A mi derecha había una iglesia moderna. Recordé que allí mis padres se casaron. Ya no estaban vivos, pero sentí que el tiempo no había pasado: mi padre vestido de marrón, camisa blanca y corbata plateada; mi madre de verde y un velo blanco. Sonreí y recordé esa foto que nos tomaron. Éramos familia.
Y ahora estaba caminando por las calles solo y sin familia. Pero sabía que todo iría bien.
Pasé cerca de mi casa y dudé en parar, pero no. Allí tenía que verme con el chofer para que me diera el dinero de la venta. Seguí caminando y pasé por un centro de idiomas donde estuve estudiando. Me sentía superior a todos pues tenía buena pronunciación, pero eso no pensaban los profesores, y peleamos de ida y vuelta. Me echaron del centro y no volví más. Y me dije que si quería aprender inglés, mejor me iba a Estados Unidos y aprendería por necesidad.
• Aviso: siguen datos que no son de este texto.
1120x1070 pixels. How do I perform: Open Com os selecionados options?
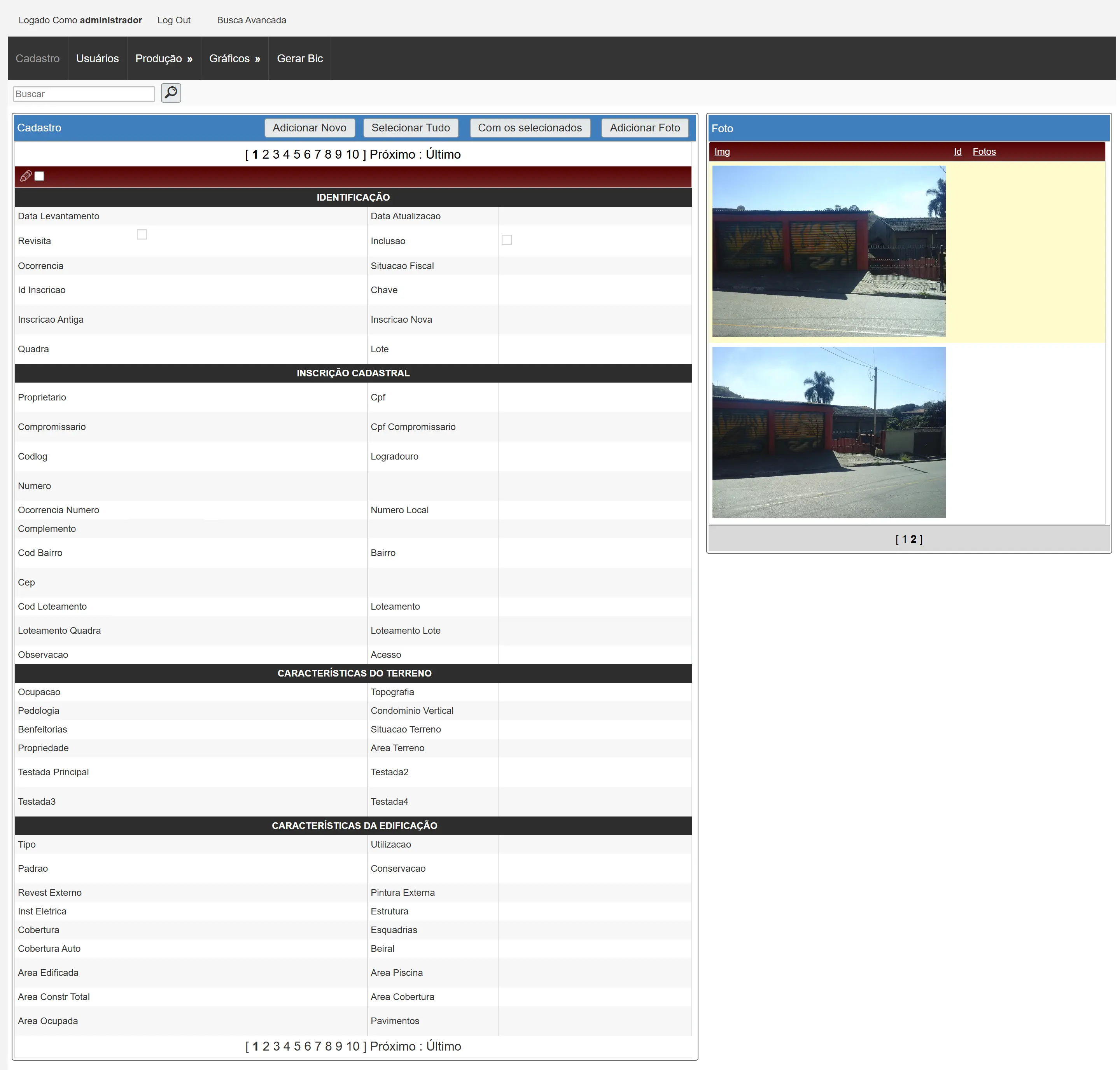coord(529,128)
Seguí mi camino y pasé por una oficina donde una chica hermosa me tentaba a casarme con ella. Pero yo era pobre y no tenía ni para mí. Aun así, ella insistía. Y sin darme cuenta, se casó con un hombre rico.
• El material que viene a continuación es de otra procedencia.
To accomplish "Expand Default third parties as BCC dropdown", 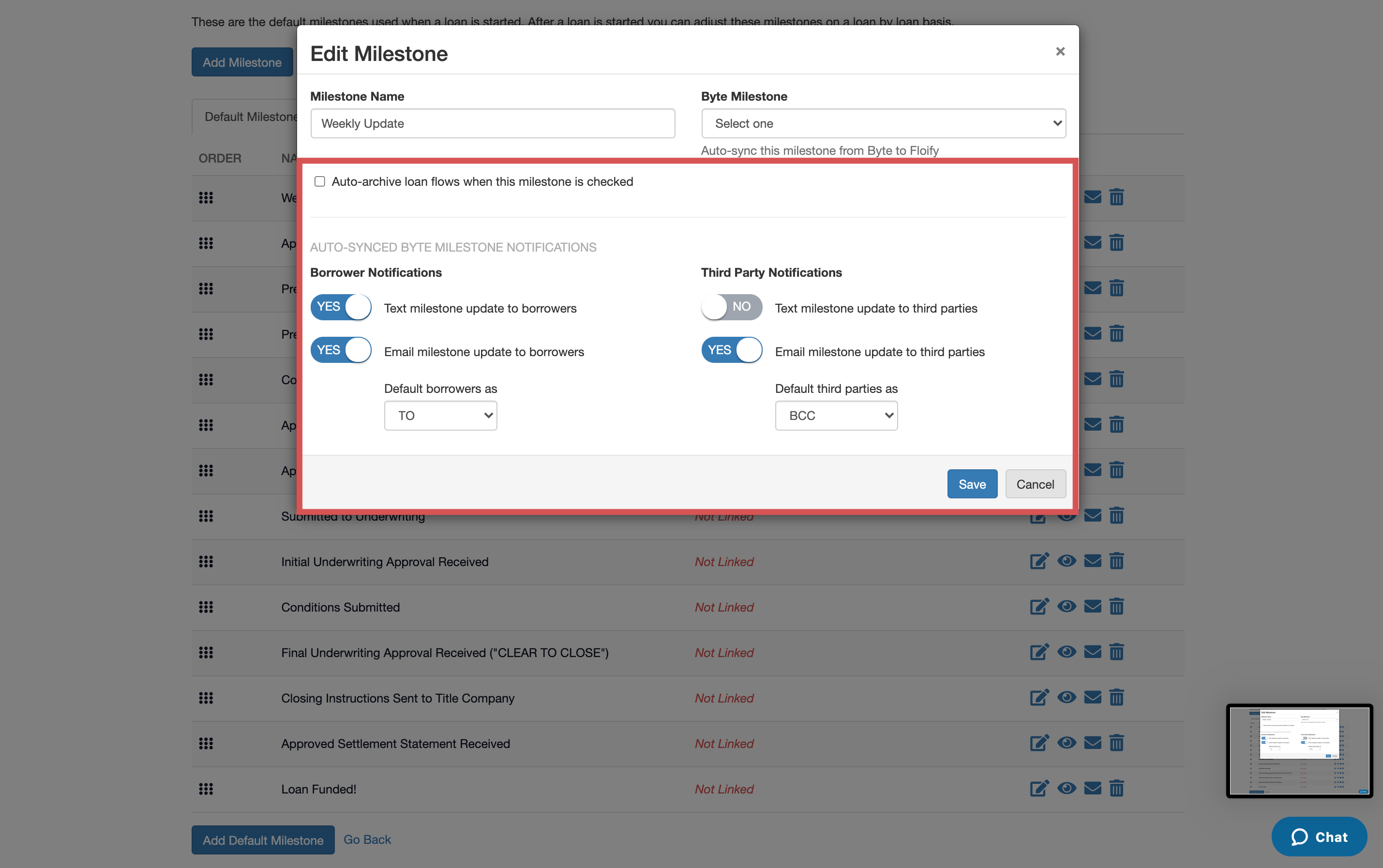I will (x=836, y=416).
Me contaron que el último día de soltera me fue a buscar para escaparnos. Ese día yo estaba mirando el mar, y no volví a mi casa. Ella se cansó de esperar. No la volví a ver nunca más.
Seguí mi camino y recordé cómo la ambición me destruyó cuando trabajé en grandes tiendas comerciales. Olvidé que debía tener ética; no la tenía. Y cuando me enteré, ya no estaba en ese centro, y mi vida cambió para siempre. Me volví a una empresa pequeña, con ventas a lugares sencillos y emprendedores.
Y volví a sonreír. Estaba contento.
Sudando de calor, me di cuenta de que estaba por llegar. Miré mi reloj y habían pasado casi dos horas. Caminé rápido y vi que el chofer aún no llegaba. Entré a la empresa y me lavé el rostro, y al instante llegó el chofer. Encajamos las ventas y el dinero, y él se fue a su reunión. Yo me quedé con las piernas temblando por el esfuerzo y con ganas de irme a casa a darme un baño y comer algo.
Me despedí del personal y les dije que todo saldría bien. Y ellas sonrieron como dos soles.
Salí, y el sol secó mi rostro sudado. Y supe claramente que la vida era como un vaso de agua: calma la sed si lo sabes tomar.